When presented with a Golden Corral-amounts of gas and dust, even the most voracious black holes can’t consume it all. The debris accretes into a disk of in-falling gas, which plunges into the black hole’s maw with ferocity. It’s heated to millions of degrees and stripped into its constituent atoms and ions, which are expelled back into the galactic environment.
Some of the black hole’s throw-up escapes into space and is never seen again. But some of the insanely-hot atomic gas is pulled back in by the insurmountable gravity to continue the cycle, circulating like water through a city fountain.
9. Millions of stars explode into life as galaxies collide
Galactic collisions invoke images of destruction. And even though galaxies may be torn apart, and stars flung into space, collisions also ignite a mass birthing of stars. The earliest example comes from when the universe was a youthful billion years old,
Even at the dawn of time galaxies, were already locked into a chaotic celestial mosh pit. Two of these galaxies, located 13 billion light-years away, have crashed into a gassy blob known as B14-65666. The bi-galactic blob isn’t huge. Its two constituents combined are only about 10 percent the mass of the Milky Way, which is expected at such an early stage in space-time.

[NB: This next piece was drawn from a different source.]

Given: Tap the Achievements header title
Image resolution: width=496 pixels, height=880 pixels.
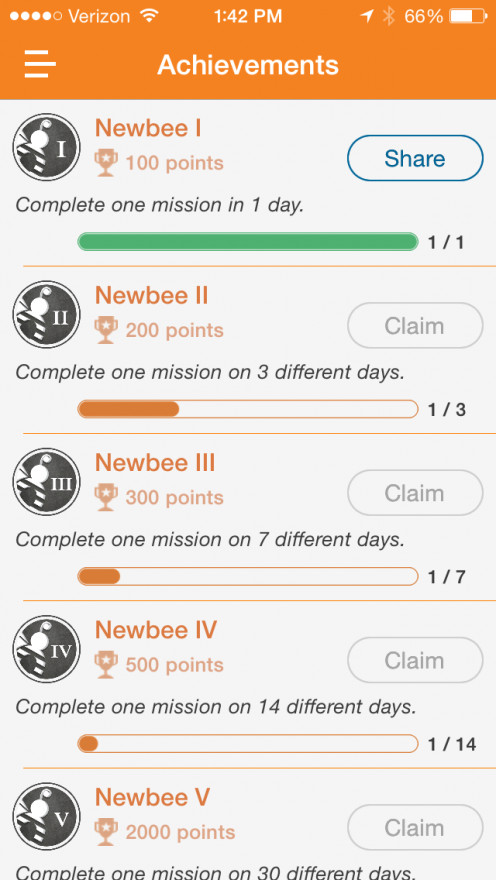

But despite its size, the blob is 100 times more active with star-birth than our own much more massive galaxy. Galactic pile-ups cause the compression of vast clouds of gas, triggering bursts of stellar birth by literally smashing stars into life.
10. Jupiter-like planets are roasted to death
NGTS-10b is the closest-orbiting hot Jupiter ever discovered. This gas giant is 20 percent bigger and twice as massive as Jupiter. And it zooms around its 10-billion-year-old parent star so closely and quickly that its year only lasts 18 hours.
When a planet is so close to its star that a year is 25 percent shorter than an Earth day, that planet is probably scorchingly hot. And NGTS-10b is getting roasted. Luckily, its star is 1000 degrees colder than our Sun. And 70 percent less massive. But, to scale, the planet is 27 times closer to its star than Mercury is to the Sun.
So the average temperature on NGTS-10b is only around 1000 degrees Celsius (1800 degrees Fahrenheit). But since it’s (probably) tidally locked, the temperatures differ wildly between the permanent-day-side and the permanent-night-side.
As we see it today, NGTS-10b could be serving the very last portion of its death sentence. In only 10 years, astronomers might be able to watch NGTS-10b’s final death-dive, as it spirals into its star’s fiery bosom.